To truly understand something, you have to be able put a name on it.

So I’m talking to Jeff Gibson, the Opinion Editor at the Nexus. I explain to him the context of my newest article, a treatise on geography, illiteracy and the American dictum. Gibson, being the gawky, goofy-grinned geek that he is, says, “Hey, I know geography!” I ask him where Uzbekistan is. “Right next to Kazakhstan,” he says. “Along with all the other ‘stans.”
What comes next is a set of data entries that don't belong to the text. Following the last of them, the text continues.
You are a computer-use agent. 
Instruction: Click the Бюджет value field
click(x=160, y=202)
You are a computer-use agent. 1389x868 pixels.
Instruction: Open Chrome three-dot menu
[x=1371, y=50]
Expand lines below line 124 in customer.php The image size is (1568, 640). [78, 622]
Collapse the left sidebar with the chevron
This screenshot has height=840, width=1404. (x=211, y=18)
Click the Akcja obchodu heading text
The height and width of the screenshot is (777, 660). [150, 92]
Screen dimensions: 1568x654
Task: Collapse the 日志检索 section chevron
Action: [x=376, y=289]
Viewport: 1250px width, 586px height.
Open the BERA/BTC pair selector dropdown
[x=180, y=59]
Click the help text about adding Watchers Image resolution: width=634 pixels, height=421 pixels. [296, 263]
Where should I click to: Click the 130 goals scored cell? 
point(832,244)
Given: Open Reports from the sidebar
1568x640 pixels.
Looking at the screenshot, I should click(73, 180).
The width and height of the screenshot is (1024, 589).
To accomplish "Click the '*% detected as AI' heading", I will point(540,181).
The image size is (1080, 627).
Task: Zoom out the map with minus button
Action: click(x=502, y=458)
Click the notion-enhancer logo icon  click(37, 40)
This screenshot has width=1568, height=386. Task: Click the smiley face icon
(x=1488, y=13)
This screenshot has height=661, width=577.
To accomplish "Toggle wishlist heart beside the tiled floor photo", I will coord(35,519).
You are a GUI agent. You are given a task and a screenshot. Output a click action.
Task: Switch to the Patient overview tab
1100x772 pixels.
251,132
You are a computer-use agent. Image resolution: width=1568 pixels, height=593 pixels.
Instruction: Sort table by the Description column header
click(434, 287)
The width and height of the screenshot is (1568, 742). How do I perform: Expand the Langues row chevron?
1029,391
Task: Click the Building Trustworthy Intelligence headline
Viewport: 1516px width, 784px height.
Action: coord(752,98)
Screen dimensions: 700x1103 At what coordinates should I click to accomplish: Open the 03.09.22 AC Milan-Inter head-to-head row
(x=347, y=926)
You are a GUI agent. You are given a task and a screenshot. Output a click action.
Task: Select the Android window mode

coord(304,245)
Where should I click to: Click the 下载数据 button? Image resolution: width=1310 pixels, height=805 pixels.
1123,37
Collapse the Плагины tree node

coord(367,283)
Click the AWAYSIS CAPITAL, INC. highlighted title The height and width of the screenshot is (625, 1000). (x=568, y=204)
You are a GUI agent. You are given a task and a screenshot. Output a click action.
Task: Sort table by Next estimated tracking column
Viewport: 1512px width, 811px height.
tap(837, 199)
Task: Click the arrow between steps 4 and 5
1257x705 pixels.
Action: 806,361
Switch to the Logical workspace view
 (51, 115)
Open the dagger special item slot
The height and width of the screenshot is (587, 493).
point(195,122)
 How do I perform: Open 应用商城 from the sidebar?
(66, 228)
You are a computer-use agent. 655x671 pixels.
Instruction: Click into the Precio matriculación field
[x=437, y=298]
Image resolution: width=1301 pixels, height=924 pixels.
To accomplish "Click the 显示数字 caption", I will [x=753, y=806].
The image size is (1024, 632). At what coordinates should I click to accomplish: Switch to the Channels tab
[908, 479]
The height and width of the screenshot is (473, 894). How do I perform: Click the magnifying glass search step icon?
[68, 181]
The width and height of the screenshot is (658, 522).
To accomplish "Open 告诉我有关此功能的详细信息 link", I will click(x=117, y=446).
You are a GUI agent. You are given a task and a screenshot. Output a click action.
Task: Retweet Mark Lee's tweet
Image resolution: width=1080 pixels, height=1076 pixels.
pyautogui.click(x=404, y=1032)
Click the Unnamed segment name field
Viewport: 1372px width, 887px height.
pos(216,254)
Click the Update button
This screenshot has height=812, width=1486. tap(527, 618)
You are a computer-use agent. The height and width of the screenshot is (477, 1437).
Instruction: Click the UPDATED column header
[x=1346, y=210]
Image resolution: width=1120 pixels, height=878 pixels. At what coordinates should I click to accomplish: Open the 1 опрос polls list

We need a new division of the UCSB G.E. requirements – the “Geographic Kick in the Gooch” Requirement. Nobody knows any geography nowadays. Nobody in the mainstream cares about Uruguay or Zimbabwe. And at this time in our lives, it’s understandable. All of us are taking a multitude of classes, and don’t have the time or patience to memorize a multitude of large words. We’re stuffed into a cramped and stifled quarter system, and professors stuff too much shit into too little time. The smartest of us learn an important lesson – brains should be filled with life experience, not just random facts.

So that’s why all the nasal-voiced geeks go into politics, I guess. Politics requires knowledge of random facts; it requires a vast knowledge of the geographic and global lexicon. In order to be a proper diplomat, you can’t confuse Lithuania with Transylvania. You can’t substitute Hezbollah for Mahmoudiyah. I wouldn’t be surprised if most Californians didn’t know the difference between Sunnis and Shiites. I didn’t before I came to college. Or even between Iraq and Iran, for that matter. We are disaffected due to willful ignorance, geographically and educationally neutered from the world around us.

Why does this happen? When we’re in grade school, we become numb and callous to the more boring parts of our education. As a result, we don’t really learn it, and school gives us one less advantage to go off and conquer the world with. I remember my geography class in high school – a 250-pound lardass handing us worksheets, then going back to sip whiskey from the flask strapped to her sweaty thigh. She had a 10-foot-high cupboard filled top to bottom with Maruchan Ramen, the symbolic fertility god of fatass Americana. What a way to lose interest in the world.

This is really representative of a larger trend. The Heritage Foundation said, “The average salary for public elementary and secondary school teachers is $44,367.” I don’t want to be another whining Nexus writer. But that’s crap. Bartenders make more money than that. If we want our kids to learn geography, we need to start acting like we care, and stop paying our teachers pittance wages.

We live in a top-dog nation, and our true leaders – Martin Luther King Jr., John F. Kennedy, Chuck Norris – all valued education. Geography is a prime and integral element of our world, a world that desperately needs better leaders. If George W. Bush is our role model – a man that reportedly asked the president of Brazil, “Do you have blacks, too?” – we’re in dire trouble. Let’s change our educational ways. Let’s learn us some GeoSafari. Let’s go back to the second grade.

Daily Nexus columnist Matt Cappiello made more money exposing his natural features last weekend than he did writing this column.